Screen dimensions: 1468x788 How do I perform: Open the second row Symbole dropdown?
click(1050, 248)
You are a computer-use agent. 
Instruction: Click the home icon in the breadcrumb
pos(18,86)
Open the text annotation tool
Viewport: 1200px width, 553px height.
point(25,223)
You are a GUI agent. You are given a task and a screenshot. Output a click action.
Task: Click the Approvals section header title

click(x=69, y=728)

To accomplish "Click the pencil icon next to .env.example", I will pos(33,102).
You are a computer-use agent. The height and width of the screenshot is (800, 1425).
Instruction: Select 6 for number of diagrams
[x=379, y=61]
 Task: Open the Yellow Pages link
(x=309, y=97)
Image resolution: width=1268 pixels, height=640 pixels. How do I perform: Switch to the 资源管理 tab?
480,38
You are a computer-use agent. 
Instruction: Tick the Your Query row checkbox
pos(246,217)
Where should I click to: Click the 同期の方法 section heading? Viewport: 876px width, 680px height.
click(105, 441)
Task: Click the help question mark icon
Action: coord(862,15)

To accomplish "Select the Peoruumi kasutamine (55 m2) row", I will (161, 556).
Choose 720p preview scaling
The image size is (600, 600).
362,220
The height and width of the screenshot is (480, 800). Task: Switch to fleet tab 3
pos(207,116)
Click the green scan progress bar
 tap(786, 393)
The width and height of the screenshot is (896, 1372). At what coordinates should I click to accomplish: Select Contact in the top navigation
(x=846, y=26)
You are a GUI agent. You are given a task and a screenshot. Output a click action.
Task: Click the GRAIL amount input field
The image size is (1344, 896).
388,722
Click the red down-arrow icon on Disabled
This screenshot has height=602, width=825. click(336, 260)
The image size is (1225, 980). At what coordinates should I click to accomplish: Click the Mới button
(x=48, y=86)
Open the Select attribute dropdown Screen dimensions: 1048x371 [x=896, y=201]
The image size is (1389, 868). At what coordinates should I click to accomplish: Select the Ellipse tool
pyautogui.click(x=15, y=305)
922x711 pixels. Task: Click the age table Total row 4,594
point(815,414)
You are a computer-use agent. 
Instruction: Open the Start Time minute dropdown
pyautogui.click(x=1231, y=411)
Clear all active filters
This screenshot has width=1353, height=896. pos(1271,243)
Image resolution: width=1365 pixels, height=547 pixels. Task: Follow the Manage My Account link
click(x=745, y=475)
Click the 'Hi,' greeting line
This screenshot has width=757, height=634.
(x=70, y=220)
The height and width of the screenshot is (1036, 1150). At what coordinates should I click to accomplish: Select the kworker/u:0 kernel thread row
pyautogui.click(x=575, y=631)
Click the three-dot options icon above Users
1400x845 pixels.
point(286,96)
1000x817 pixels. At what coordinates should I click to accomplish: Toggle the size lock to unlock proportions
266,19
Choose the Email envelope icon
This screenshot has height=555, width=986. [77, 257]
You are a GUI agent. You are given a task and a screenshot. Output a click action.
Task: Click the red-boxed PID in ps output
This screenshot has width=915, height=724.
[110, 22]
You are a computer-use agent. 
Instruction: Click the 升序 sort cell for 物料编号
++++++++
▶ _Directions for this task_
Nothing but the lines from the one with "1400x845 pixels." through the last line of the records above should be retyped, and those word for word.

▶ _Task output_
1400x845 pixels.
point(286,96)
1000x817 pixels. At what coordinates should I click to accomplish: Toggle the size lock to unlock proportions
266,19
Choose the Email envelope icon
This screenshot has height=555, width=986. [77, 257]
You are a GUI agent. You are given a task and a screenshot. Output a click action.
Task: Click the red-boxed PID in ps output
This screenshot has width=915, height=724.
[110, 22]
You are a computer-use agent. 
Instruction: Click the 升序 sort cell for 物料编号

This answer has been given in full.